**Directions**
Please repeat word for word the line containing "The width and" and every following line up to and including the last one below, pictures excluded.

**Provided data**
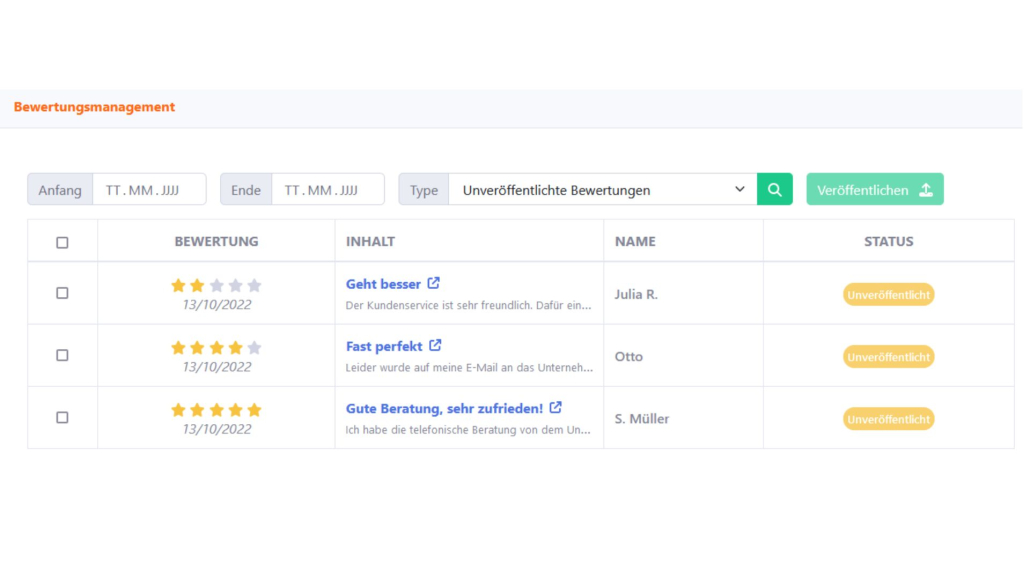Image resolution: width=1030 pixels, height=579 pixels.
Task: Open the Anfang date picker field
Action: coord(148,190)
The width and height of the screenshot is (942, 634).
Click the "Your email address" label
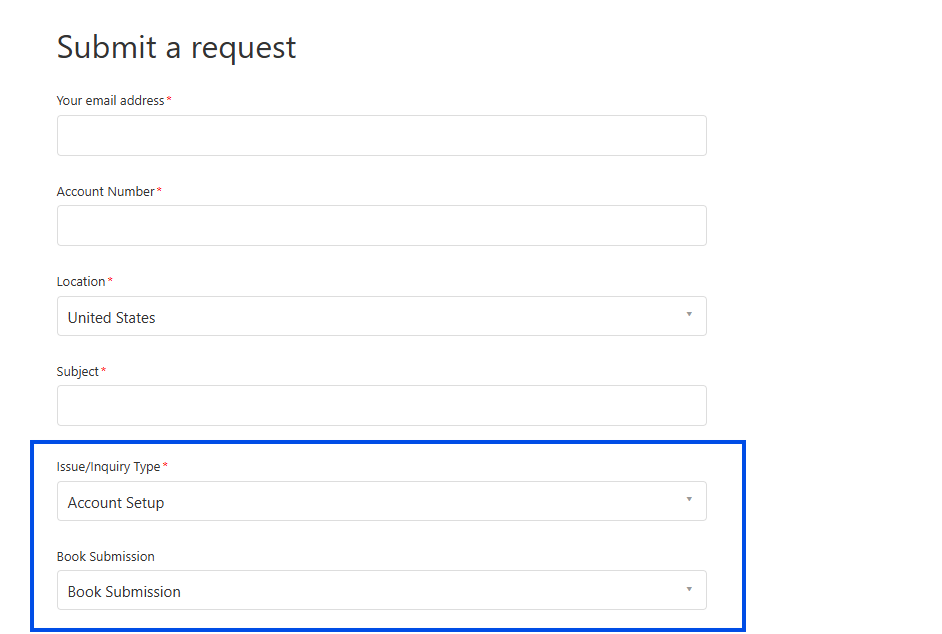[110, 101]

**Output below**
The width and height of the screenshot is (942, 634).
Click the "Your email address" label
[110, 101]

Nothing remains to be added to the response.